Norwich did what they had to do at Portman Road this afternoon – they didn’t lose.
Jonny Howson’s 41st minute strike briefly looked as if they could go one better and win the opening leg of their thunderous play-off semi-final against their most ancient of rivals.
But once Town substitute Paul Anderson had levelled deep into first-half stoppage time, so the contest followed a predictable course.
It was tight; it was tense. Clear chances were few and far between; as were moments of genuine quality in a scratchy, scrabbly second period.
That said, Canary chief Alex Neil is likely to be the more satisfied of the two managers. His unbeaten away record since arriving at the Carrow Road helm in January had survived his first foray across the border.
Ipswich will have to travel to Carrow Road next Saturday and win away from home. The psychological advantage remains with the Canaries as the teams prepare to recover and regroup over the next seven days.
“It’s all on for next week now,” said Neil afterwards.
“It was unusual in the fact that in the first half we had good chances to score, whereas in the second half we controlled more of the ball, but didn’t really have any cutting edge in the final third,” the City chief told BBC Radio Norfolk.
City did grab a lead only to be undone five minutes later by a regulation punt upfield.
“The disappointing thing from our point of view was that we managed to get that goal which was crucial and then the goal that we conceded was a bit sloppy from our point of view. It was just a punt down the park and we didn’t deal with the first ball properly.”
His decision to push Howson into that more forward role paid dividends.
“I just thought that Jonny’s penetrating runs could be bit of a highlight for us in the game – and it was when he got his goal. It worked up until that point.”
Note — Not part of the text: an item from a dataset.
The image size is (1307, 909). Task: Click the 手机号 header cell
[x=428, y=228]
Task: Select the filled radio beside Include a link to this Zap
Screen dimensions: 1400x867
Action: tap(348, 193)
When one long ball undid them. Whether they will come to rue that moment will, of course, depend on how the next 90 minutes of derby football pans out. Most City fans would have taken a 1-1 away at 12.15. However it arrived.
It could have been worse.
The hosts were straight out of the box with Tyrone Mings looping a header into John Ruddy’s arms within the game’s opening 30 seconds.
City had earlier welcomed back Alexander Tettey to the heart of their midfield; his influence in front of that Canary back four would be key in the midst of such a heated contest.
Norwich’s first chance fell to Graham Dorrans in the fourth minute as Cameron Jerome started to drive into the channels – alas the former’s air-kicked volley wasn’t a Bradley Johnson special and Ipswich breathed again.
Next to grab the attention was John Ruddy who was forced into a superb double save to deny first Freddie Sears and then Luke Varney off the rebound as Daryl Murphy lost City skipper Russell Martin and pulled an inviting cross back through the danger zone.
It was, in short, living up to expectations drama-wise; knife-edge football in the cauldron of a local derby.
Tettey curled one narrowly wide as he and Dorrans began to find their feet; Johnson almost converting as the on-loan West Brom man began to show his Premiership class.
Town’s best laid plans were not helped by a serious injury time to winger Varney as he crumpled into a sorry heap on the far side of the pitch; it prompted a four minute stoppage before the game re-started with Anderson on in Varney’s stead. His first touch was to head over when free in the City box.
The Suffolk side were given cause to regret such a miss as Howson side-footed Norwich ahead in the 41st minute. It was Jerome with the big assist; his power and pace was too much for Tommy Smith; the subsequent delivery was tailor-made for a typically cultured Howson finish.
The trick, of course, was to take that lead into the break. Credit to the home side, Town responded immediately and with the City defence rocking grabbed a crucial leveller through sub Anderson.
The jitters extended into the second period as Norwich lost their rhythm and their way.
Johnson saw one deflect wide for their first corner in the 68th minute as Wes Hoolahan replaced Dorrans in City’s search for a bit of composure.
Given what was at stake, it was little surprise to find the nerves taking over as the game ticked down towards a tense conclusion ahead of Round Two next weekend.
Gary Hooper’s late arrival promised a possible final flourish, but with Town digging in around their own box so the game ended all square. For now, there was no clear blue water between the two great rivals.
Norwich, at least, have home advantage to come. And if they can up their game by another 10%, the trip to Wembley remains well within their grasp.